(Collected data entries)
===============
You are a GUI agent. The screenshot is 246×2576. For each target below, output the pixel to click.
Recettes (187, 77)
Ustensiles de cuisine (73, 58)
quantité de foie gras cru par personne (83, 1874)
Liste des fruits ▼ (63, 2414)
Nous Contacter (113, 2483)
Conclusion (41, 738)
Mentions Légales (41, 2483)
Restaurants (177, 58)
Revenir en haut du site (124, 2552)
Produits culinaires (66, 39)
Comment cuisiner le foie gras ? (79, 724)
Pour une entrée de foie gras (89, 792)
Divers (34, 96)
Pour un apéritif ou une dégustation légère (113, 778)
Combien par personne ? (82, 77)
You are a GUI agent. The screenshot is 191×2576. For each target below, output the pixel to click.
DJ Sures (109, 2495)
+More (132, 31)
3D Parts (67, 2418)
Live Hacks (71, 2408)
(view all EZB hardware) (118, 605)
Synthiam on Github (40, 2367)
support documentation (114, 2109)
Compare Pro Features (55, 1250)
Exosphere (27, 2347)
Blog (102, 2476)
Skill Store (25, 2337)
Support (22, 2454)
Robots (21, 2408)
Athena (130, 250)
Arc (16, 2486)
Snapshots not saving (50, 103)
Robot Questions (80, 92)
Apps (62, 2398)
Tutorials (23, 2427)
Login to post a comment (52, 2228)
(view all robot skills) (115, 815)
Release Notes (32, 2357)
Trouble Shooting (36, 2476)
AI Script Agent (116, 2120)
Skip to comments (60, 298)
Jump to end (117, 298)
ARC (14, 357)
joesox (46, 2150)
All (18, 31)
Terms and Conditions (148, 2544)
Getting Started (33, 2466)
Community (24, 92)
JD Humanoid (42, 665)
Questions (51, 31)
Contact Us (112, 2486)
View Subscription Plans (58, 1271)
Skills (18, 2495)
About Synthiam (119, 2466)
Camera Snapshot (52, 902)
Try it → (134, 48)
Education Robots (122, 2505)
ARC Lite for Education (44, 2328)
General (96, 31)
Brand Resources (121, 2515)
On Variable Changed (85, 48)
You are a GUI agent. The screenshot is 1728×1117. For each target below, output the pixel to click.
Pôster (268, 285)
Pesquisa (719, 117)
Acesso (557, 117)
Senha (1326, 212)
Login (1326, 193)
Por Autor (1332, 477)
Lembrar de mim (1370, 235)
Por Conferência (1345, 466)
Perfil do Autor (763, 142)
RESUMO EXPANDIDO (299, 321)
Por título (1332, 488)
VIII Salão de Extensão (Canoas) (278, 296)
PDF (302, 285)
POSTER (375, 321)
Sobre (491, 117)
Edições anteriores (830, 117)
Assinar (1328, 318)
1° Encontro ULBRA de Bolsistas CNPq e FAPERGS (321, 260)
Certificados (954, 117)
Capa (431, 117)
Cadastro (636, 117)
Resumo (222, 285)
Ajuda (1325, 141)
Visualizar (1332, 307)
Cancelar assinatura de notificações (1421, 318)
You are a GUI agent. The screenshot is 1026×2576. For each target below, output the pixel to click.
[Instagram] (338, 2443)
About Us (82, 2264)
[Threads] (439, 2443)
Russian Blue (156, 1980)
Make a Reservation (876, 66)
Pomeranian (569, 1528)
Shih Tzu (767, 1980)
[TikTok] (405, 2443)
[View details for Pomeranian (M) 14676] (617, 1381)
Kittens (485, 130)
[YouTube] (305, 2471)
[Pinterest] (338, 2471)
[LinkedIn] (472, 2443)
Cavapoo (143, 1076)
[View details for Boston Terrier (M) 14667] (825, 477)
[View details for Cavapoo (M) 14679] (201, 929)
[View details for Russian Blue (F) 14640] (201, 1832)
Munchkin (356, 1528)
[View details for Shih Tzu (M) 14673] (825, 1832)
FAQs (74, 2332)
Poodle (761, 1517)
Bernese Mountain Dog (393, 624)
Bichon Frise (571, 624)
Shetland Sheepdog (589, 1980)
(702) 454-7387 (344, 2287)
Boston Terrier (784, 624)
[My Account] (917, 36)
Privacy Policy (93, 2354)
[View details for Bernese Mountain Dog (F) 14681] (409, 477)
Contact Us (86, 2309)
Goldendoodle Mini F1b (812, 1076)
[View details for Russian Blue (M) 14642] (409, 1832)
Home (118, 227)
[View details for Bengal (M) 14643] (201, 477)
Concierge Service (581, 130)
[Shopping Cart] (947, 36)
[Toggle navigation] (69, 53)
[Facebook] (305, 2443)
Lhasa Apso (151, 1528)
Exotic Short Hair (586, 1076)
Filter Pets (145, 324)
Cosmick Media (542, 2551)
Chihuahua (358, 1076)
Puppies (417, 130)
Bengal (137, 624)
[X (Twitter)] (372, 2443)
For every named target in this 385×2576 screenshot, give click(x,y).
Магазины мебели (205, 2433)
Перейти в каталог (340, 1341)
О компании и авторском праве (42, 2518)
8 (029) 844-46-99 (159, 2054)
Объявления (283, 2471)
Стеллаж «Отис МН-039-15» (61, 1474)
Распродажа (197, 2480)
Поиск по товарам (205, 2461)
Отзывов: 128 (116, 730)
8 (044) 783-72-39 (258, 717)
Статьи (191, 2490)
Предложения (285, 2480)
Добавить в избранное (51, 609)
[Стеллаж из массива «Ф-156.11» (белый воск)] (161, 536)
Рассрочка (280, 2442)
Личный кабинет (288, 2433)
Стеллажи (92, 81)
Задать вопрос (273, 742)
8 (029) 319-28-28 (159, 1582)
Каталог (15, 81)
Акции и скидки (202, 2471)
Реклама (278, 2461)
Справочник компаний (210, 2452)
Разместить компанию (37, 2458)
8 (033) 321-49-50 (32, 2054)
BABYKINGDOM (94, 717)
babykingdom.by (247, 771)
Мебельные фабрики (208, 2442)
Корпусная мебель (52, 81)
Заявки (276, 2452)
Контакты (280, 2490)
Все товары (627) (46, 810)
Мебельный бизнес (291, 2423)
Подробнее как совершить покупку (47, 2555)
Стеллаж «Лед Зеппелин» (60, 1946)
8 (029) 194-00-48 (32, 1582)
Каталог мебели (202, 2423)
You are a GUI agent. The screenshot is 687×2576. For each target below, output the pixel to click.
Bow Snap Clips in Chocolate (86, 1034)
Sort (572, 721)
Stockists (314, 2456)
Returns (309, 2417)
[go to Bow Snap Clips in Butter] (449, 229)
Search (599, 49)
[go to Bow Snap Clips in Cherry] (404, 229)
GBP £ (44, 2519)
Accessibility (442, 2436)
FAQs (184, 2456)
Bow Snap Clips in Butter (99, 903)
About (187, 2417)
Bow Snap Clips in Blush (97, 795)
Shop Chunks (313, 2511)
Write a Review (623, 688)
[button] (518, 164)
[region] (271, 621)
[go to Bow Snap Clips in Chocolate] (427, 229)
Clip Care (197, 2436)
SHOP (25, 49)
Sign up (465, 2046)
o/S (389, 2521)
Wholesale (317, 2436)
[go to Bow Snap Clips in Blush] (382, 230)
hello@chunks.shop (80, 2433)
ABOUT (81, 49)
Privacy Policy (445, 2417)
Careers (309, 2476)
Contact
===============
## TASK DESCRIPTION
Set down the lines of the records exactly, from the first one through the line containing "Sobre (491, 117)", and add nothing else.

## COMPLETED TASK
You are a GUI agent. The screenshot is 246×2576. For each target below, output the pixel to click.
Recettes (187, 77)
Ustensiles de cuisine (73, 58)
quantité de foie gras cru par personne (83, 1874)
Liste des fruits ▼ (63, 2414)
Nous Contacter (113, 2483)
Conclusion (41, 738)
Mentions Légales (41, 2483)
Restaurants (177, 58)
Revenir en haut du site (124, 2552)
Produits culinaires (66, 39)
Comment cuisiner le foie gras ? (79, 724)
Pour une entrée de foie gras (89, 792)
Divers (34, 96)
Pour un apéritif ou une dégustation légère (113, 778)
Combien par personne ? (82, 77)
You are a GUI agent. The screenshot is 191×2576. For each target below, output the pixel to click.
DJ Sures (109, 2495)
+More (132, 31)
3D Parts (67, 2418)
Live Hacks (71, 2408)
(view all EZB hardware) (118, 605)
Synthiam on Github (40, 2367)
support documentation (114, 2109)
Compare Pro Features (55, 1250)
Exosphere (27, 2347)
Blog (102, 2476)
Skill Store (25, 2337)
Support (22, 2454)
Robots (21, 2408)
Athena (130, 250)
Arc (16, 2486)
Snapshots not saving (50, 103)
Robot Questions (80, 92)
Apps (62, 2398)
Tutorials (23, 2427)
Login to post a comment (52, 2228)
(view all robot skills) (115, 815)
Release Notes (32, 2357)
Trouble Shooting (36, 2476)
AI Script Agent (116, 2120)
Skip to comments (60, 298)
Jump to end (117, 298)
ARC (14, 357)
joesox (46, 2150)
All (18, 31)
Terms and Conditions (148, 2544)
Getting Started (33, 2466)
Community (24, 92)
JD Humanoid (42, 665)
Questions (51, 31)
Contact Us (112, 2486)
View Subscription Plans (58, 1271)
Skills (18, 2495)
About Synthiam (119, 2466)
Camera Snapshot (52, 902)
Try it → (134, 48)
Education Robots (122, 2505)
ARC Lite for Education (44, 2328)
General (96, 31)
Brand Resources (121, 2515)
On Variable Changed (85, 48)
You are a GUI agent. The screenshot is 1728×1117. For each target below, output the pixel to click.
Pôster (268, 285)
Pesquisa (719, 117)
Acesso (557, 117)
Senha (1326, 212)
Login (1326, 193)
Por Autor (1332, 477)
Lembrar de mim (1370, 235)
Por Conferência (1345, 466)
Perfil do Autor (763, 142)
RESUMO EXPANDIDO (299, 321)
Por título (1332, 488)
VIII Salão de Extensão (Canoas) (278, 296)
PDF (302, 285)
POSTER (375, 321)
Sobre (491, 117)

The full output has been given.